The Russian military said Saturday that it had thwarted another attack on a critical bridge linking the occupied Crimean Peninsula to Russia that Kyiv has vowed to keep attacking until it is unusable.

The Russian Ministry of Defense said that three Ukrainian “semi-submersible unmanned boats” targeting the Kerch Strait Bridge were destroyed in the Black Sea overnight. The first maritime drone was detected shortly before midnight and the other two launched about 10 minutes apart just after 2 a.m. local time, the ministry said in statements.

The claims could not be independently verified, and Ukraine’s military did not explicitly comment Saturday on whether its drones had targeted the bridge.

But Ukrainian officials have said that they consider the destruction of the vital 12-mile-long bridge a strategic priority, and Kyiv’s forces have repeatedly targeted it.

Last month, Russia’s Defense Ministry said it had shot down two Ukrainian missiles targeting the Kerch Strait Bridge. And in July, predawn explosions hit the bridge in what the Russian Defense Ministry claimed was a Ukrainian attack using maritime drones. While that strike inflicted far less damage than an explosives-laden truck that detonated along a key stretch of the bridge in October, it exposed the vulnerability of the bridge — and other Russian supply routes far from the front — as Ukraine wages a grueling counteroffensive in the country’s south and east.

The head of Ukraine’s Security Services, Vasyl Malyuk, has confirmed that Kyiv was behind the October attack.

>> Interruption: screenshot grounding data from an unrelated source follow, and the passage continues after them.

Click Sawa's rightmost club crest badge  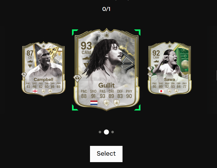click(x=176, y=91)
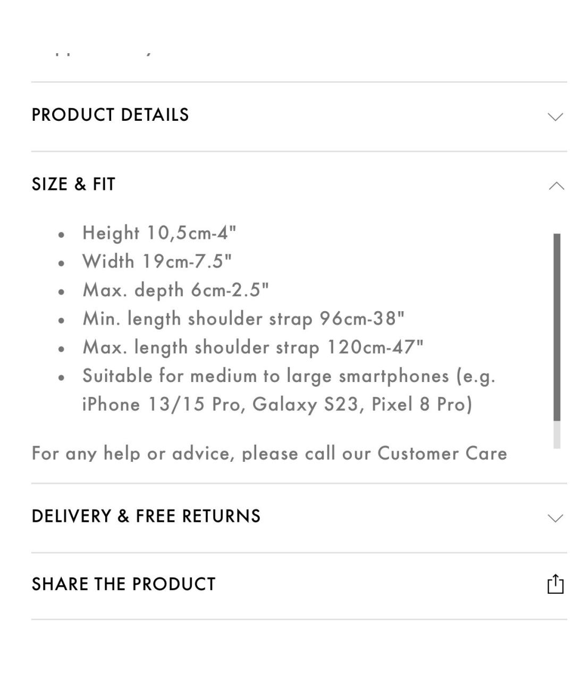Click the scrollbar track below the thumb
Viewport: 574px width, 681px height.
pyautogui.click(x=556, y=435)
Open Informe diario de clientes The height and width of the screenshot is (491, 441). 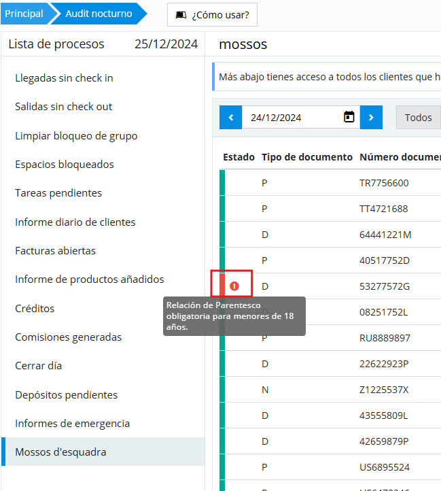click(x=75, y=222)
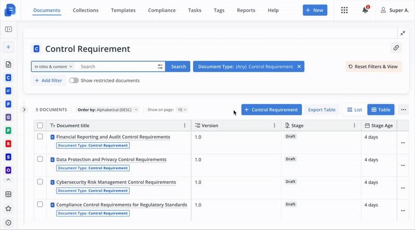Click into the Search input field
This screenshot has height=230, width=415.
tap(117, 66)
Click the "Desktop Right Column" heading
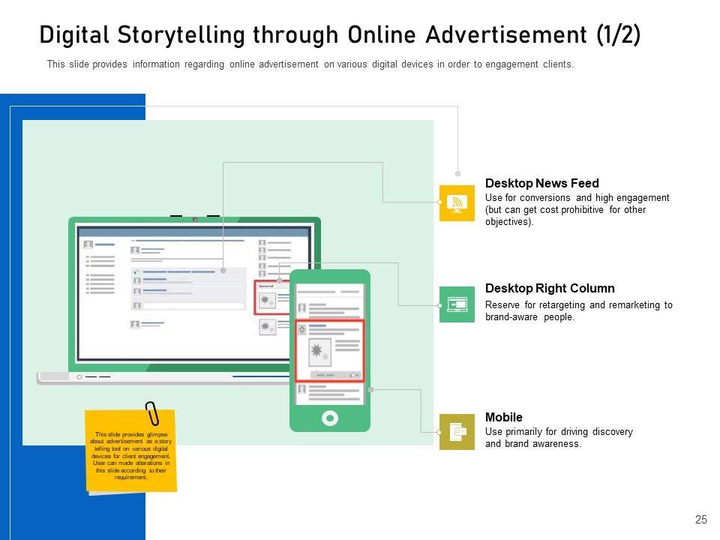 pyautogui.click(x=550, y=288)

Britain’s Defense Ministry said on Friday that Russia had deployed a “range” of measures — including smoke generators, air defense systems and an “underwater barrier of submerged ships” — to “minimize damage” from future attacks on the Kerch Strait Bridge.

“The bridge’s importance for both logistics and symbolism of Russian occupation mandates these extensive protection measures,” it said in an intelligence update.

Ukraine has been racing to expand its fleet of maritime drones to counter Russian naval dominance on the Black Sea. In October it used naval drones to attack the Russian fleet at Sevastopol, a Crimean port, though it is not clear how much damage was done. Russia has also repeatedly accused Ukraine of launching aerial attack drones over occupied Crimea.

At the same time, Ukraine in recent weeks has intensified its frequency of drone attacks in Russia. A wave of exploding drones was launched in six regions of Russia this past week, damaging four military cargo planes at an airfield, in an apparent sign that Ukraine was increasingly capable of striking back deep inside Moscow’s territory.

American officials have said that the drone attacks in Russia are intended to demonstrate to the Ukrainian public that Kyiv can still strike back, even as its counteroffensive to reclaim Russian-occupied territory moves at a grinding pace. Another objective, as top Ukrainian officials have said, is to bring the war home to the people of Russia.